Source | Entrepreneur : By Michael Houlihan & Bonnie Harvey
As speakers, advisers and trainers in the entrepreneurial space, we’ve been particularly excited by our December survey of the principles of 14 international accelerators. We wanted to know, from their point of view, what were the key factors in startup success … and failure. As far as we know, this is the most recent study conducted on this subject. Although these folks are from all over the world, it’s amazing how much they agree when it comes to why startups fail.
Inadequate Testing was by far the most mentioned reason for startup failure. This factor is identified by several other terms like not getting started, not understanding how to access the market, and not understanding the barriers to entry. But Greg Wright, founder of HATCH pitch, put it quite succinctly: “Failure to test and validate hypotheses and assumptions,” and its corollary, “Premature scaling (seeking/obtaining funding too early, ramping production/team/advertising before achieving product market fit).”
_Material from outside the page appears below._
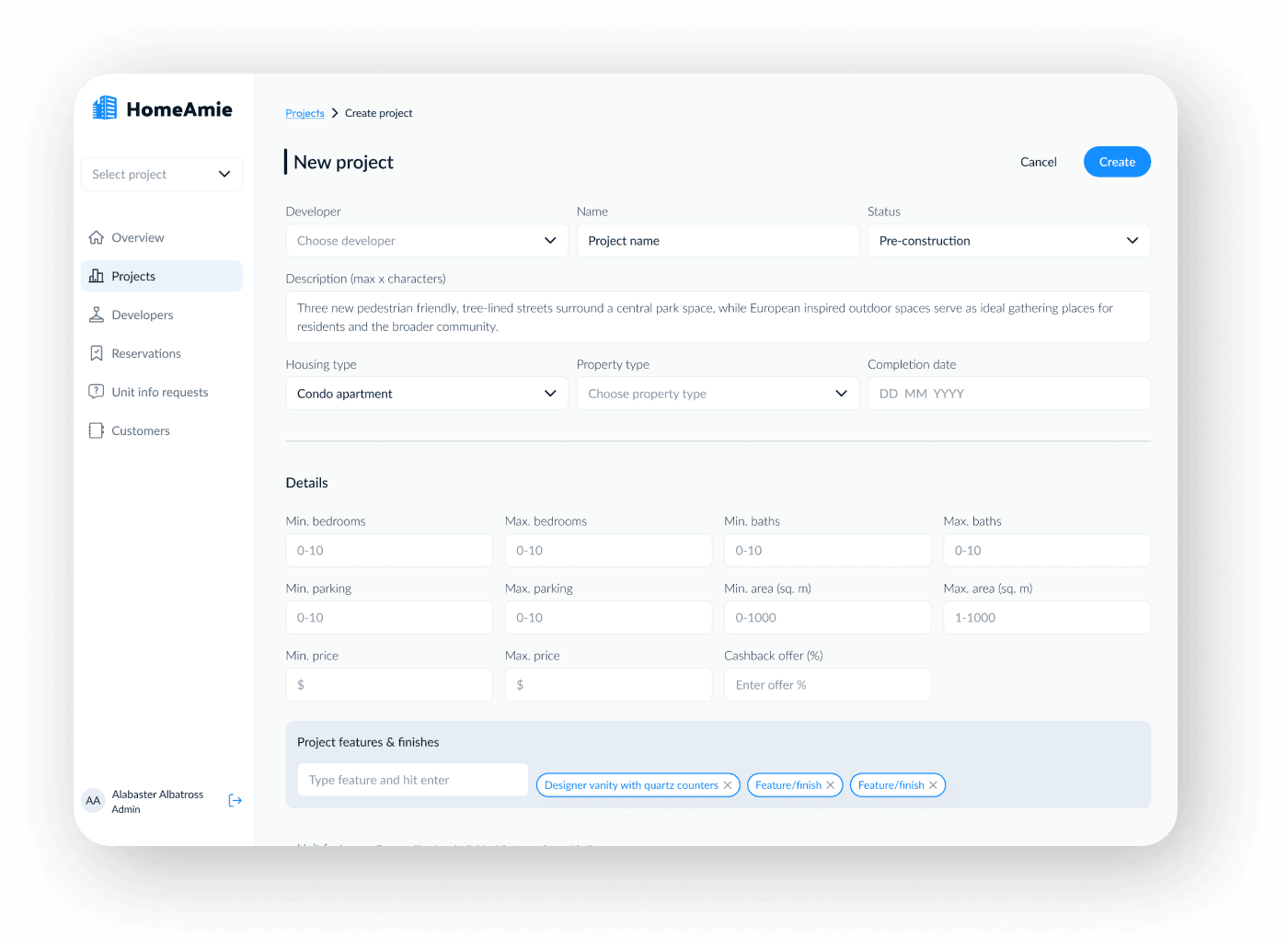Open the Select project dropdown

[x=161, y=174]
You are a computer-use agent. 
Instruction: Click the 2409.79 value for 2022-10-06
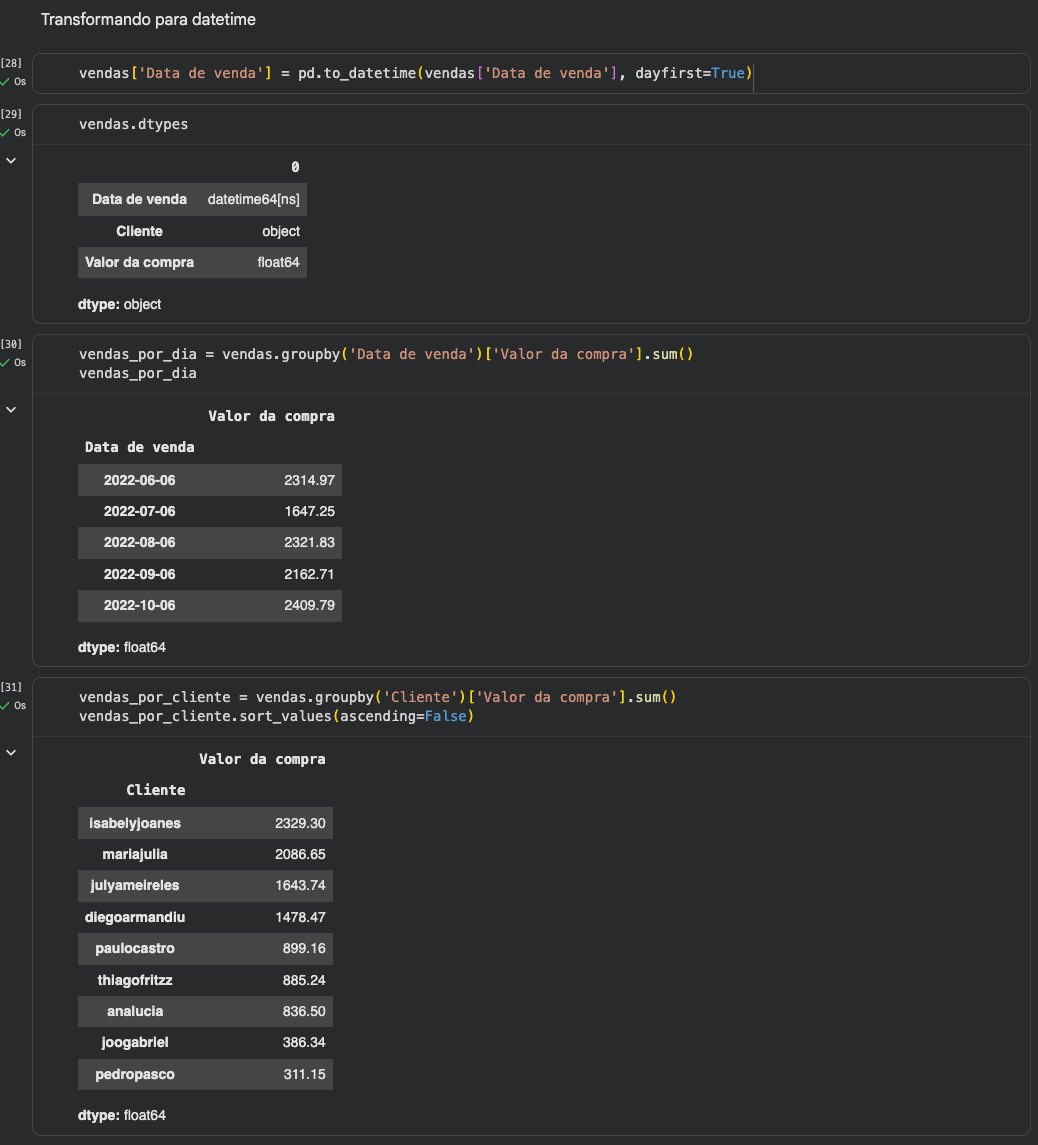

Keith Hopper, CEO of Danger Fort Labs, adds, “Not addressing an important enough need that customers are willing to pay for.” Ben Hsieh, program manager of Nest and Jason Cole, CEO of Da Primus Consulting, both agree that “not finding product market fit” is a main cause of failure.
Ashish Bhatia, founder/MD, of India Accelerator, points out, “Delaying the launch (is) one of the cardinal sins. (Success is achieved) only by bouncing your idea off users. Excessive perfectionism never works. Go out and meet the customer. Get your hands dirty.”
Alyse Daunis, program manager of Launch Alaska, adds, “Poor customer discovery. Early stage companies that do not go out and talk to potential customers often fail. It is critical for founders to test their value propositions and customer segments early on to answer questions such as, Are we targeting the right customers? Is our product or service a ‘must have’?”
Or, as Christian Busch, CEO of German Accelerator Tech NY, sums it up, “Lack of focus on solving a specific problem/need, (poor) timing (too early/too late), and scaling too fast.”